A Different Way: Singleness as a Gift (but really)
This is all because we forget what the Bible teaches about singleness. In 1 Corinthians 7, Paul corrects the Corinthian congregation about marriage. He says that it’s good for husbands and wives to have sexual relations with each other. Then regarding the unmarried Paul says that “it is good for them to remain single as I am. But if they cannot exercise self-control, they should marry. For it is better to marry than to burn with passion.” Interestingly, Paul’s ideal for the believer is not married life, but single life:
I want you to be free from anxieties. The unmarried man is anxious about the things of the Lord, how to please the Lord. But the married man is anxious about worldly things, how to please his wife, and his interests are divided.
In the church we encourage our young people to get married, which is of course good, but we never encourage them to stay single. Yet that’s what Paul does. He recognizes that singleness is not a burden. It is not a curse. Singleness is a gift. Now, at this point all the single people roll their eyes because singleness sure as hell doesn’t feel like a gift.

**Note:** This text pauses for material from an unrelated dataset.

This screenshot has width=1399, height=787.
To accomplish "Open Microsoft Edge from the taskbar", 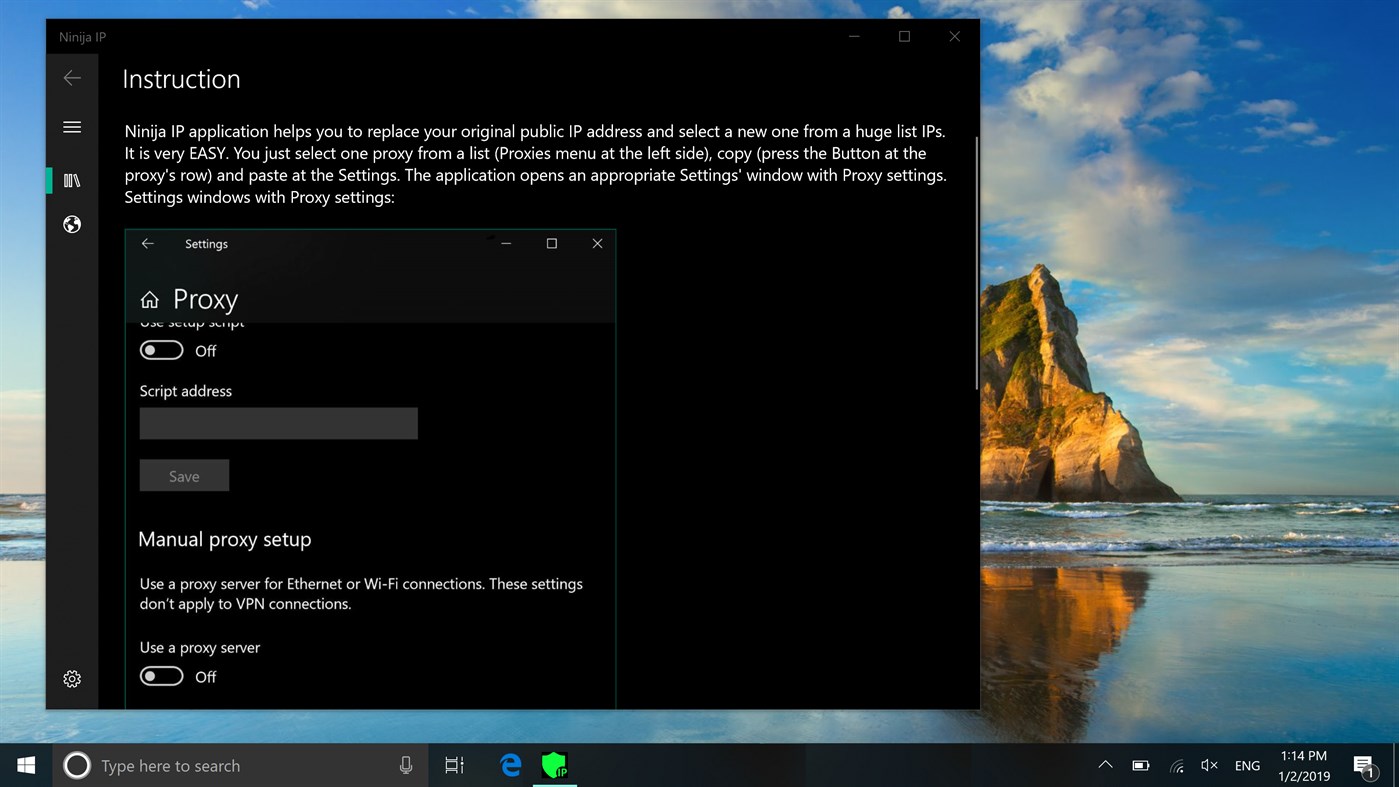I will pos(509,765).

Just look at the Babylon Bee’s article: “Local Woman Looking to Return Gift of Singleness” in which the woman prays:
“Lord, I know you meant well with this gift, but this is not really something I’m into,” she prayed. “And I know my time as a single woman is to be spent dedicating myself to you, but, well, what I really wanted was a dreamy guy.”
However, if we really believe what Paul is saying, then we can understand singleness to be a gift even though it doesn’t feel like it, even though that feels absurd. We must allow the scriptures to confront and shape what we believe and how we see the world.

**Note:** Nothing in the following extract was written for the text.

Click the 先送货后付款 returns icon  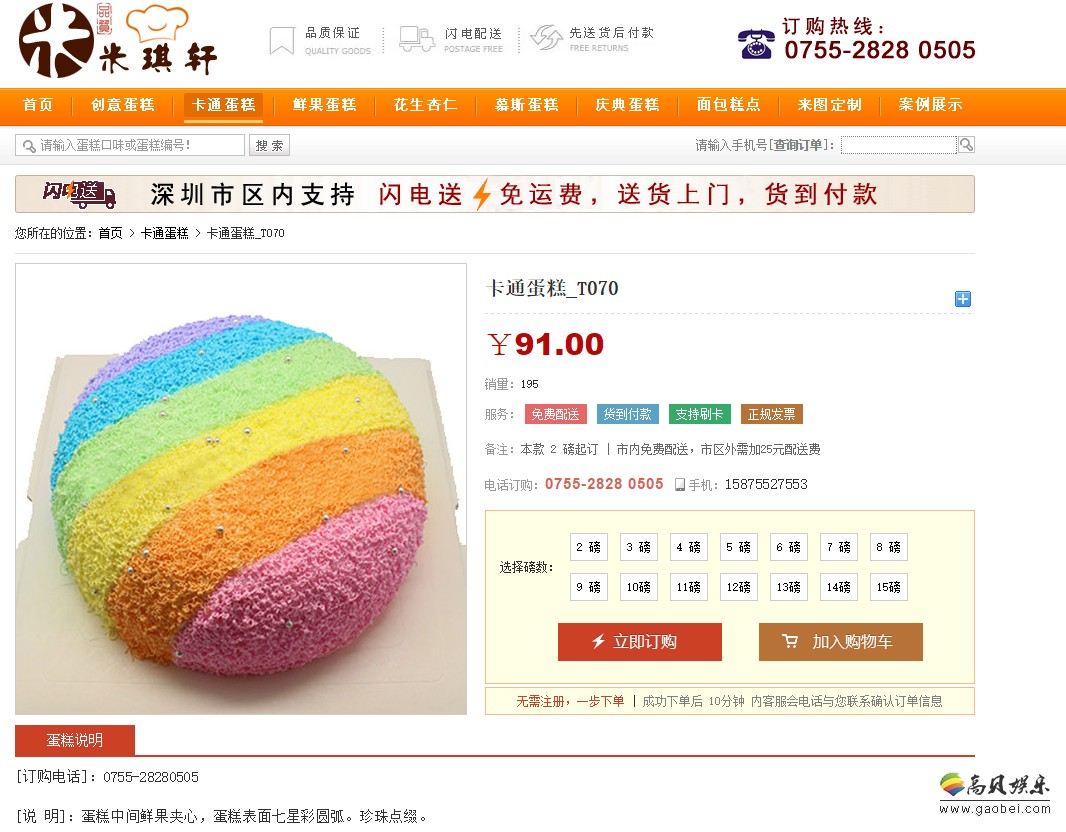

For Paul, singleness is a gift of God because the single person is freer from worldly concerns and therefore better equipped to serve their neighbor and the church. The world teaches us that singleness is our shining moment of hedonistic freedom, when we have to live it up as much as we can while we’re still able. Rather, God teaches us that singleness is about a freedom to serve. Singles are free to serve so much more than a married person, because there are fewer distractions and other commitments. Churches should be excited to have single people for this very reason. In fact, dare I say, if we take Paul seriously, we might also encourage our young people to consider a life of singleness. But normally there’s no place for single people.
Everything is a Gift
So, it’s a gift to be called to singleness. It’s a gift to be called to married life. It’s all gift either way. Of course, we still might prefer one gift over another (usually marriage), but that doesn’t mean that both are not still gifts. We too easily forget that God is our good father who only gives good gifts to his children. He only has in mind the best for us. We are his baptized children who have been redeemed by Christ. Our future is secure no matter what happens. Whether we stay single, whether we have a blessed and happy marriage, whether we are hurt and abandoned by our spouse, whether we have kids, whether we have none, God is in control. Nothing that can happen to us can change or take away the fact that our identity is as God’s baptized child. We might not have a family, but we are part of God’s family forever. And nothing is better than that.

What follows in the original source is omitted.